Operational Problem: PMA-266 must routinely complete operational and development test activities to verify and validate the operational effectiveness and suitability of unmanned systems in its portfolio. Test planning, execution, and data reduction/analysis can be cumbersome, demanding of specialized skills, resource-intensive, time consuming, and predominantly manual. PMA-266 seeks methods to reduce planning, preparation, execution, and analysis time and accuracy of these test activities and data and improve total test team throughput to speed delivery of capabilities to the fleet warfighter. There is potential to leverage AI/ML-enabled and automated test and evaluation methods, optimized test designs of experiments, and near-real time big data analytics and recommendations to assist human test conductors and lead test engineers to significantly reduce total time for continuous test, evaluation and delivery of new capabilities. In addition, new AI/ML-enabled non-deterministic mission systems add a level of test complexity not experienced with traditional, deterministic systems. The concepts developed for improving all aspects of the testing process should also take into account the unique test requirements and methodologies that will be required for AI/ML-enabled mission systems.
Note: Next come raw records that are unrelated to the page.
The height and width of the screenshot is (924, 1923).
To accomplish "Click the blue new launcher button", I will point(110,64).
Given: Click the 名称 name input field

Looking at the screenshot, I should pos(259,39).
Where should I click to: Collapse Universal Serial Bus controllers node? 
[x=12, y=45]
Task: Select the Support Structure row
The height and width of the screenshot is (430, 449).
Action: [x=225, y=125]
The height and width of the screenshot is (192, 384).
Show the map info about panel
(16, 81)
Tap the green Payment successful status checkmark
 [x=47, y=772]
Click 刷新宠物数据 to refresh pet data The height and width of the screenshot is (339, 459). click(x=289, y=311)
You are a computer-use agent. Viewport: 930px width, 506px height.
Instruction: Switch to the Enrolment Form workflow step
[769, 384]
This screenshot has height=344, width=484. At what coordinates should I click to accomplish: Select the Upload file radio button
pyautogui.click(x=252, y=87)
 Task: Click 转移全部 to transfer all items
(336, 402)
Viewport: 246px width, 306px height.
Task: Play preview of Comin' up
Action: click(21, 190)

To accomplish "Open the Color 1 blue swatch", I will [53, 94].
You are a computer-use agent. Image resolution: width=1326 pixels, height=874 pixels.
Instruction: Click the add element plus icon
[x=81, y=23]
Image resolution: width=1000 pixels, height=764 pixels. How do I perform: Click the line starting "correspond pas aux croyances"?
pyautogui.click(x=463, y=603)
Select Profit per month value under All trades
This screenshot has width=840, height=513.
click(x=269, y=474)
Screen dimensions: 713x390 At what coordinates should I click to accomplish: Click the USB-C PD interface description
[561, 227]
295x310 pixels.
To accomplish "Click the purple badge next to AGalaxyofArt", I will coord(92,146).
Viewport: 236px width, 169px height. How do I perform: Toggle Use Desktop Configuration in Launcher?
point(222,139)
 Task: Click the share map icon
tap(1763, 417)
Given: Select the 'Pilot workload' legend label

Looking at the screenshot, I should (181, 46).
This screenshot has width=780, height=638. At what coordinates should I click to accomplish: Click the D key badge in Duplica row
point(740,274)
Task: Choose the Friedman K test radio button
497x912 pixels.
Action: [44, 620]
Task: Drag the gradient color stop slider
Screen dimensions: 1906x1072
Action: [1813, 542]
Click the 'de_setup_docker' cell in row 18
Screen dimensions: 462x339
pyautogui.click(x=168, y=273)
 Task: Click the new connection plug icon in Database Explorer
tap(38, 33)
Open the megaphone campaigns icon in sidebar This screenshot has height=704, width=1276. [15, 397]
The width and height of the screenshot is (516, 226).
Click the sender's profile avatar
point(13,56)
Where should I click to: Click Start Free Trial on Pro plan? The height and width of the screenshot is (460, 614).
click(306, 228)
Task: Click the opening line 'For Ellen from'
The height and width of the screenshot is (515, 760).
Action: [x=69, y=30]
Operational Problem: The DoD funds a great variety of R&D projects that have generated a corpus of findings and recommendations that could improve defense acquisition. These include SBIR/STTRs, NISE initiatives, and other government data sets. PMA-266 seeks AI/ML-enabled automated and continuous methods to synthesize “big” data from these various segregated and geographically disparate enterprise activities to recognize and recommend collections of combined disruptive technologies and opportunities that can solve human-provided warfighting capability goals given input assumptions, limitations, and constraints, in order to improve cooperation across services, leverage current or past similar work, minimize duplication of effort, and reduce technology development costs.
Awards will be made to the top teams through their universities.
$40K First Place
$30K Second Place
$20K Third Place
$10K Fourth Place
Faculty-led teams at any accredited universities in the United States are eligible to register for the Defense Data Grand Prix.
Faculty are encouraged to include students on their teams to gain hands-on experience solving real-world problems facing the DoD.
All team members must be from the same academic institution.
All members of participating teams must be U.S. citizens.
SERC/AIRC collaborator universities are encouraged to participate, including Auburn, Carnegie Mellon, Georgetown, Georgia Tech, Massachusetts Institute of Technology (MIT), Old Dominion, Penn State, Purdue, Stevens Institute of Technology (lead), Texas A&M, University of Alabama in Huntsville, University of Massachusetts Amherst, University of Maryland, University of Southern California (USC), University of Virginia, and Virginia Tech. Collaborating military universities include the Air Force Institute of Technology and the Naval Postgraduate School.
Historically Black Colleges and Universities (HBCUs) and Minority Institutions (MIs) are also encouraged to participate in this challenge.